Friday, August 6, 2010

The case for community approaches and Baby Friendly hospitals

Welcome to Friends of the Birth Center’s last blog post celebrating World Breastfeeding Week 2010 (WBW). Thank you for reading, forwarding, reposting and commenting on the week’s offerings. 

We especially appreciate Lane County Healthy Babies, Healthy Communities, the Lane County Breastfeeding Coalition and the American Association of Birth Centers for encouraging their members to follow and join our online celebration. We appreciate the opportunity to have health care providers and administrators hear about our WBW online celebration. Thank you, too, to The Register-Guard for the following August 1 mention:

Breastfeeding blog offered

Advocates of breastfeeding are observing World Breastfeeding Week, encouraging increased understanding and the adoption of evidence-based breastfeeding support systems for women, families and communities. A blog operated by Lane County Friends of the Birth Center offers various perspectives from families, elected leaders and others. Visit www.lanecofbc.blogspot.com for more information.

Making the case for Baby Friendly evidence-based support

Breastfeeding is a family and community affair. Friends of the Birth Center conveyed this by inviting a cross section of supportive perspectives for effectively supporting women, babies, families, employers and communities in breastfeeding initiation and maintenance.
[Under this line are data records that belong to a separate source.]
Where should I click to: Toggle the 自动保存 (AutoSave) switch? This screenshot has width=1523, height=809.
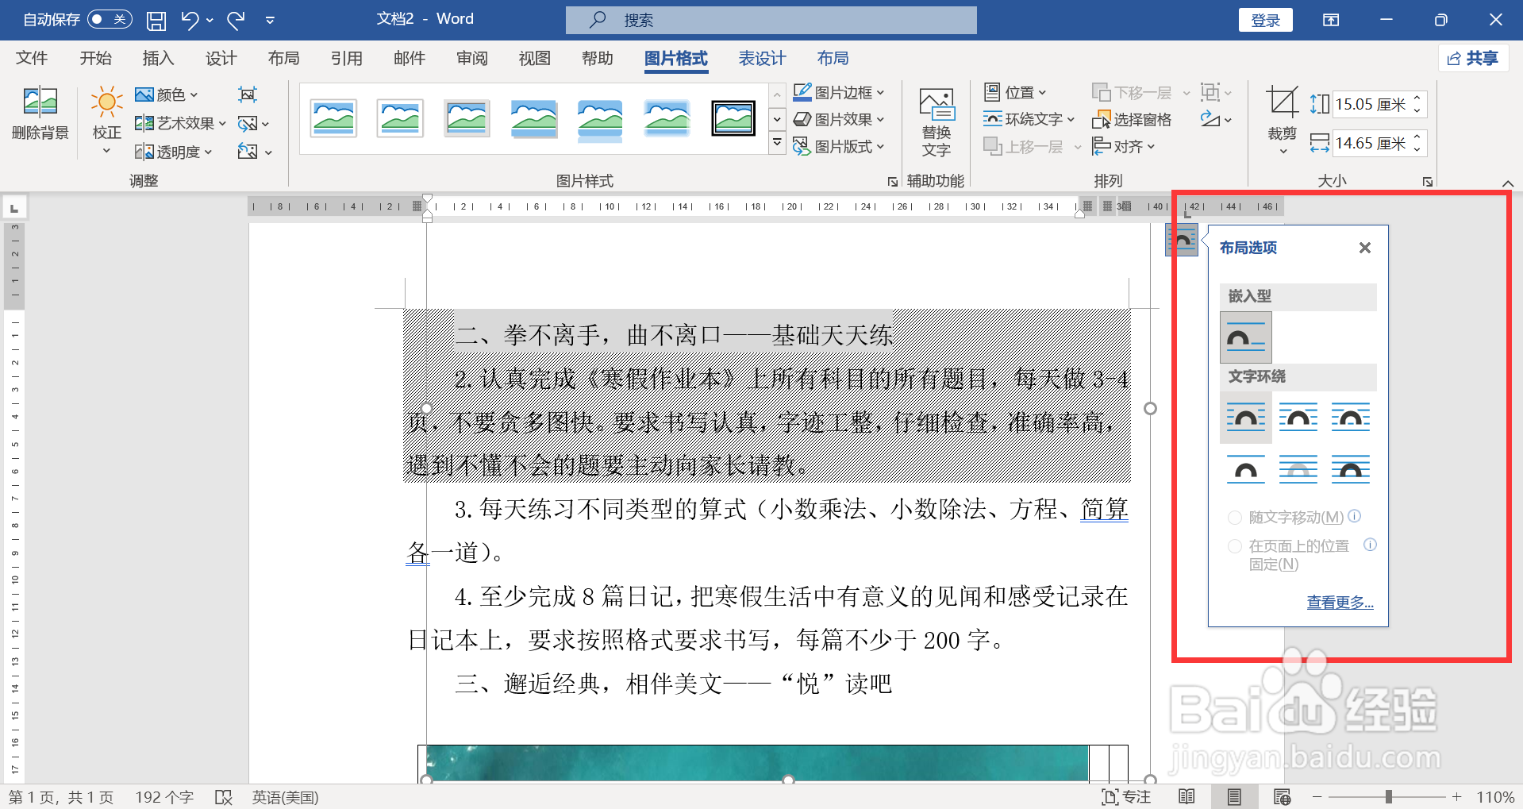tap(109, 19)
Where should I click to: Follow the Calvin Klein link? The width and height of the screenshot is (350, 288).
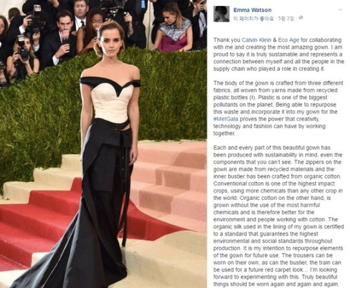(x=257, y=40)
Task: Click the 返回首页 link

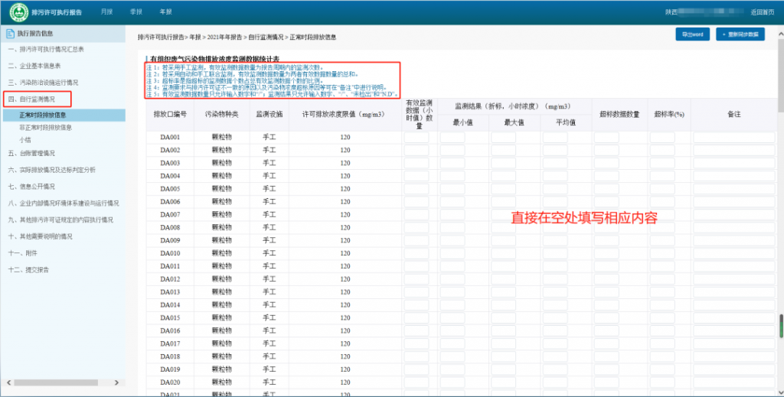Action: [x=762, y=12]
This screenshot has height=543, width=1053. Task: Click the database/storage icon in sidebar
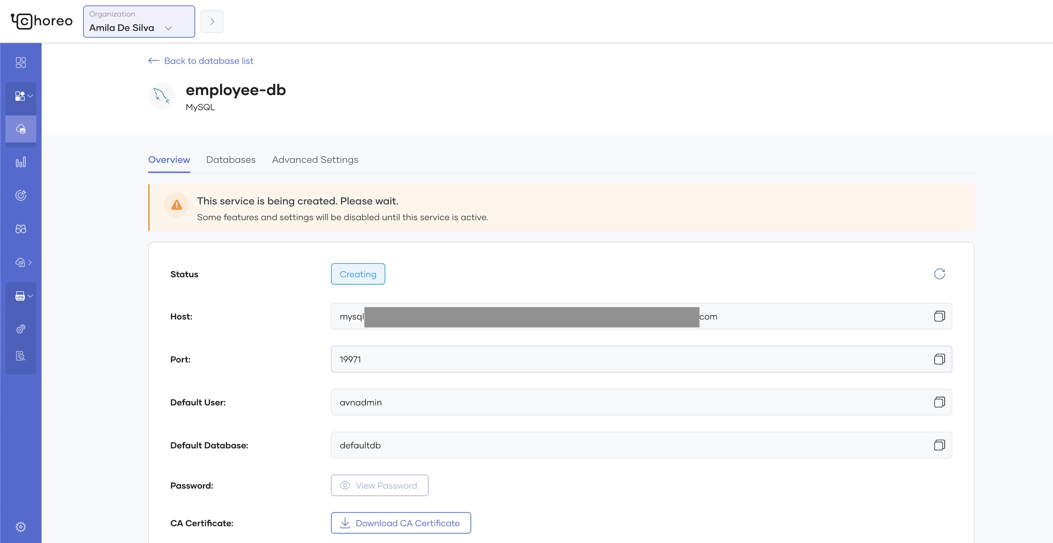point(21,128)
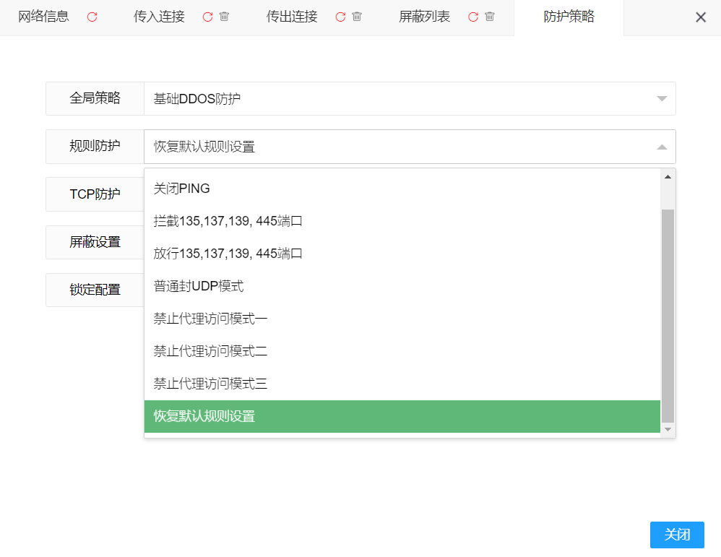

We agree with the Surgeon General that a community-wide approach is needed to reduce disparities among breastfeeding mothers and children of all backgrounds and to improve support for nursing women in their workplaces and communities.

Specifically, the week’s blog posts make the case for and encourage Lane County hospitals to adopt comprehensive, evidence-based breastfeeding support systems by becoming officially designated Baby Friendly facilities. 



Read the week's offerings
Senator Merkley: Breastfeeding Great Formula for Moms and Babies 

Simply put, breastfeeding provides a great ‘formula’ for healthier moms and babies.

Community Perspectives on Breastfeeding Support at the Birth Center
…the breastfeeding care we describe as lifeline-like is not magic or luck but rather the outcome of the Birth Center practicing comprehensive, evidence-based breastfeeding care.

A Provider’s Perspective on Baby Friendly Breastfeeding Care in Lane County
Everyday, I was humbled to see how complicated decisions around breastfeeding are and how much more than an individual woman’s preferences are involved.

Baby Connection: an innovative approach to transforming community breastfeeding services
Baby Connection experiments with altering current models of care while navigating resistance to change.

During WBW 2010, Science and Hollywood weighed in, too
The New York Times published “Breast Milk Sugars Give Infants a Protective Coat” describing some of the non-nutritive, non-digestible components of breast milk.

“We were astonished that milk had so much material that the infant couldn’t digest,” Dr. German said. “Finding that it selectively stimulates the growth of specific bacteria, which are in turn protective of the infant, let us see the genius of the strategy — mothers are recruiting another life-form to baby-sit their baby.”

Much remains to be learned (and unlearned) about breast milk, a fluid shaped by 200 million years of mammalian evolution. What do the scientists conclude?

… every component of milk probably has a special role. “It’s all there for a purpose, though we’re still figuring out what that purpose is,” Dr. Mills said. “So for God’s sake, please breast-feed.”
Meanwhile in the land of pop culture and celebrity buzz, actresses who breastfed put a little something together.... Try not to laugh - we dare you!




What's next?
We will continue to collect survey responses from women, partners, extended family members, friends, neighbors and community members who have received or are familiar with someone who as received evidence-based breastfeeding support at the PeaceHealth Nurse Midwifery Birth Center – Lane County’s only Baby Friendly designated facility.

In sharing our stories, we hope to help make Baby Friendly care baseline for all women and families in Lane County. Anonymous results from this survey will be shared with staff and administrators of Lane County hospitals.